Toronto atravessou horas intensas em seu cenário esportivo desde a noite de segunda. A cidade canadense foi palco de jogos dos playoffs da NBA e da NHL, com Raptors e Maple Leafs vencendo os seus compromissos. No entanto, também viveria uma experiência inédita no futebol, com o Toronto FC disputando a decisão da Concachampions. Por aquilo que vinha jogando, os anfitriões eram os favoritos para sair em vantagem contra o Chivas Guadalajara. E até mesmo o ambiente parecia ajudar, sob neve no Estádio BMO Field. Só que o sonho ficou mais distante por conta das falhas defensivas e da imprecisão do ataque, que custaram o resultado ao Toronto. Com o triunfo por 2 a 1, o Rebaño Sagrado terá a vantagem do empate no México e poderá reerguer a taça continental após cinco décadas.

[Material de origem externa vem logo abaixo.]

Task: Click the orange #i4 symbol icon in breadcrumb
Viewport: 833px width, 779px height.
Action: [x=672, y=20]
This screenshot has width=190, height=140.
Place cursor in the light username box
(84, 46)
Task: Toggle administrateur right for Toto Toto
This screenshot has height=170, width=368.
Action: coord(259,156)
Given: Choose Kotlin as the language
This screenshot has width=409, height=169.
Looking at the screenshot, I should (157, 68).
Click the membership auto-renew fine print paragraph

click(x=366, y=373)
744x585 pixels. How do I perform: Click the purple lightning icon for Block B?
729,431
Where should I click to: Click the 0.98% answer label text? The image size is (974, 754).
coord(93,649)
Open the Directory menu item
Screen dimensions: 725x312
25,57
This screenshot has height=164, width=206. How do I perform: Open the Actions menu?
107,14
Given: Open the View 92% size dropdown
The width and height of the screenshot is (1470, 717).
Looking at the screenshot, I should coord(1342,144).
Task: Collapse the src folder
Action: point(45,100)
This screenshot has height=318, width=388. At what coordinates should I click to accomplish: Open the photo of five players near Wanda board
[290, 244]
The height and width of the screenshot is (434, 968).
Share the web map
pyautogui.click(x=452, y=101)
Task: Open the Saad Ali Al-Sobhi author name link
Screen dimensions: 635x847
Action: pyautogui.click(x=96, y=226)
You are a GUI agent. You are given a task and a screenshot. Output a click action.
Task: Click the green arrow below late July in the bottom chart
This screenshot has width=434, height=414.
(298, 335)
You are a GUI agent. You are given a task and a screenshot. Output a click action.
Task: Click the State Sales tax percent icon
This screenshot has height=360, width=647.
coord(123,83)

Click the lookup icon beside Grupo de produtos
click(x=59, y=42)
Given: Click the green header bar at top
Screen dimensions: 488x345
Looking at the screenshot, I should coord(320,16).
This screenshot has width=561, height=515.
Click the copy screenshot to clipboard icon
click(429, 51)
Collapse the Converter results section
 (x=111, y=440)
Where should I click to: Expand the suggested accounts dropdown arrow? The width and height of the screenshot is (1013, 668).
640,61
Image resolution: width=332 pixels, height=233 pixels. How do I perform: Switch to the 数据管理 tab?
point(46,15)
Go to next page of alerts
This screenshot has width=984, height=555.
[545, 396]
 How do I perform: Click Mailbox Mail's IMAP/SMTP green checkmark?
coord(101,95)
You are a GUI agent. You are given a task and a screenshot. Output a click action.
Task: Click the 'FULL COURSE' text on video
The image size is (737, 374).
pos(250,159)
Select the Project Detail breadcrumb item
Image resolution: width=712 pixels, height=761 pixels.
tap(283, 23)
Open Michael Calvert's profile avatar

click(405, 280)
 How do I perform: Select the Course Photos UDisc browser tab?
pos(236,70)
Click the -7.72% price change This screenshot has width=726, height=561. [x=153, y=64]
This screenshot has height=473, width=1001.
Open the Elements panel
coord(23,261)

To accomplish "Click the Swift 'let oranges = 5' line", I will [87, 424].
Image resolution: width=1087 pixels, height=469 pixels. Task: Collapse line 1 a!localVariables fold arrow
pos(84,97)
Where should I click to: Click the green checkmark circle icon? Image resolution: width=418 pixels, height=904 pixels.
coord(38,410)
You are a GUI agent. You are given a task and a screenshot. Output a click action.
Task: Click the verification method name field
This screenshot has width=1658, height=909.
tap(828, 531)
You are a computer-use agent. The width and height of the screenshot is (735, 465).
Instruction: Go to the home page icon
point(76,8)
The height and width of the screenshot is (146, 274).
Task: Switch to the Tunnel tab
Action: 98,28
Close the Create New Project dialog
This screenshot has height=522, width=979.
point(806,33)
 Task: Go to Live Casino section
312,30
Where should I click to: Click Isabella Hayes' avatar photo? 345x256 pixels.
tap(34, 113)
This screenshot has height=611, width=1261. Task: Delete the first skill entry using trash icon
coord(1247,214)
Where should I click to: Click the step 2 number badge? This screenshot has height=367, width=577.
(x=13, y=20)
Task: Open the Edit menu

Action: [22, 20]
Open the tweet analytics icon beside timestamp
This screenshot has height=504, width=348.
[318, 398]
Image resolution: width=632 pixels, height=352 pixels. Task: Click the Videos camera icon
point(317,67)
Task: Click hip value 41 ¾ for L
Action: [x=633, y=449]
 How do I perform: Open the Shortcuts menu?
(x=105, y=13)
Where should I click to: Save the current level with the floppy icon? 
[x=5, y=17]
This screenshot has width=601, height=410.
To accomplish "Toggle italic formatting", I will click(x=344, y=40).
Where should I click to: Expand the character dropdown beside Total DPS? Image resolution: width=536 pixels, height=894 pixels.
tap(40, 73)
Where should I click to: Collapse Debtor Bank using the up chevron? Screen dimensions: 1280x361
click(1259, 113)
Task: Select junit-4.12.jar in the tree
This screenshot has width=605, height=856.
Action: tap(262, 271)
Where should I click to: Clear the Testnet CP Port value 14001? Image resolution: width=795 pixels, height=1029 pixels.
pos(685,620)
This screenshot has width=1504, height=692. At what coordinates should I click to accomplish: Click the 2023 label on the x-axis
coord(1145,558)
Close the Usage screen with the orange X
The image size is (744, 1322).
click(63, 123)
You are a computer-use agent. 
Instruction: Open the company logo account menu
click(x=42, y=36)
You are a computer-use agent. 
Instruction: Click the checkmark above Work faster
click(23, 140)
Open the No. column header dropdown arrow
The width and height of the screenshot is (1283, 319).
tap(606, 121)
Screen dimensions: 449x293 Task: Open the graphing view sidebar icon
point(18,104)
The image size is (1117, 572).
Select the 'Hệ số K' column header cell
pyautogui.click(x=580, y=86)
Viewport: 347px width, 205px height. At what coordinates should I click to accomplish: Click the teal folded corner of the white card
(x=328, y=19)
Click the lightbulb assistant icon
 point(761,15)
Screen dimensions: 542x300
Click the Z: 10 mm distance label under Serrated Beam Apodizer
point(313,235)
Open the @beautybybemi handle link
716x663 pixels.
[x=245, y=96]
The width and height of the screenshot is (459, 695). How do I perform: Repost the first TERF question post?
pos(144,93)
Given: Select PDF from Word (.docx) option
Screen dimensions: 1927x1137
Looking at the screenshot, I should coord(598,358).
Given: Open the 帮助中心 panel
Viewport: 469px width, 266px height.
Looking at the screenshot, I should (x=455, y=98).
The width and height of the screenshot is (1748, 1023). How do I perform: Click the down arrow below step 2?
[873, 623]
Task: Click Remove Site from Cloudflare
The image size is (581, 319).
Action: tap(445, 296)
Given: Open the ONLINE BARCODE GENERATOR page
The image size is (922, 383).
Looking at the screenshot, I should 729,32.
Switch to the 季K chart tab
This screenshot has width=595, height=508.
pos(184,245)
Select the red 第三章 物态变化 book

Demorou pouquíssimo para que o Toronto tomasse o primeiro golpe em suas ambições. O Chivas Guadalajara abriu o placar aos dois minutos. O brasileiro Auro não marcou direito Rodolfo Pizarro, que teve liberdade para receber o cruzamento de Isaac Brizuela e mandar às redes. Aos 19 minutos, os canadenses chegaram ao empate, graças a uma jogada bem trabalhada. Em lance com a participação de Sebastian Giovinco e Jozy Altidore, Marky Delgado se projetou pela direita e cruzou para Jonathan Osorio mandar às redes.

Na sequência da partida, o Chivas até incomodou, principalmente em bolas alçadas à área. Ainda assim, a virada parecia bem mais possível ao Toronto. Antes do intervalo, Altidore desperdiçou duas chances claras. E a pontaria dos canadenses não melhorou na volta para o segundo tempo, com mais dois lances abertos que os anfitriões não aproveitaram. Acabaram pagando caro aos 27 minutos, quando o Chivas comemorou a vitória. Alan Pulido cobrou uma falta fechada e, diante da indecisão do goleiro Alexander Bono, anotou um belo tento por cobertura.

O resultado é importante ao Chivas em vários sentidos. Leva o jogo para a sua casa, onde conta com uma massa fanática ao seu redor. Pode significar a quebra de um jejum longuíssimo na Concachampions, na qual está distante mesmo de reproduzir o sucesso de outros clubes mexicanos – com apenas um título, e logo nos primórdios do torneio. Além do mais, vale para aliviar a crise sobre o técnico Matías Almeyda. Desde que o Rebaño Sagrado conquistou o Clausura 2017, sequer se classificou aos playoffs nas duas edições seguintes da Liga MX, antepenúltimo colocado na atual campanha e eliminado com duas rodadas de antecedência. Seria a consagração de um elenco jovem, com alguns bons valores.

O Toronto, sem dúvidas, possui qualidade individual para buscar uma virada. Não é qualquer time nas Américas (e contando também o sul do continente) que conta com uma dupla de ataque do calibre de Giovinco e Altidore. Mas a linha de frente precisará demonstrar uma capacidade de definição que não se viu no Canadá durante a terça. Se serve de consolo, a equipe fez bons jogos em suas visitas anteriores ao México, contra Tigres e América, por mais que não tenha vencido. São adversários mais duros que o Chivas. Todavia, ambos jogavam pelo resultado em casa, após a derrota na visita ao BMO Field. Diferença valiosa e que deixa o destino do Chivas em suas próprias mãos.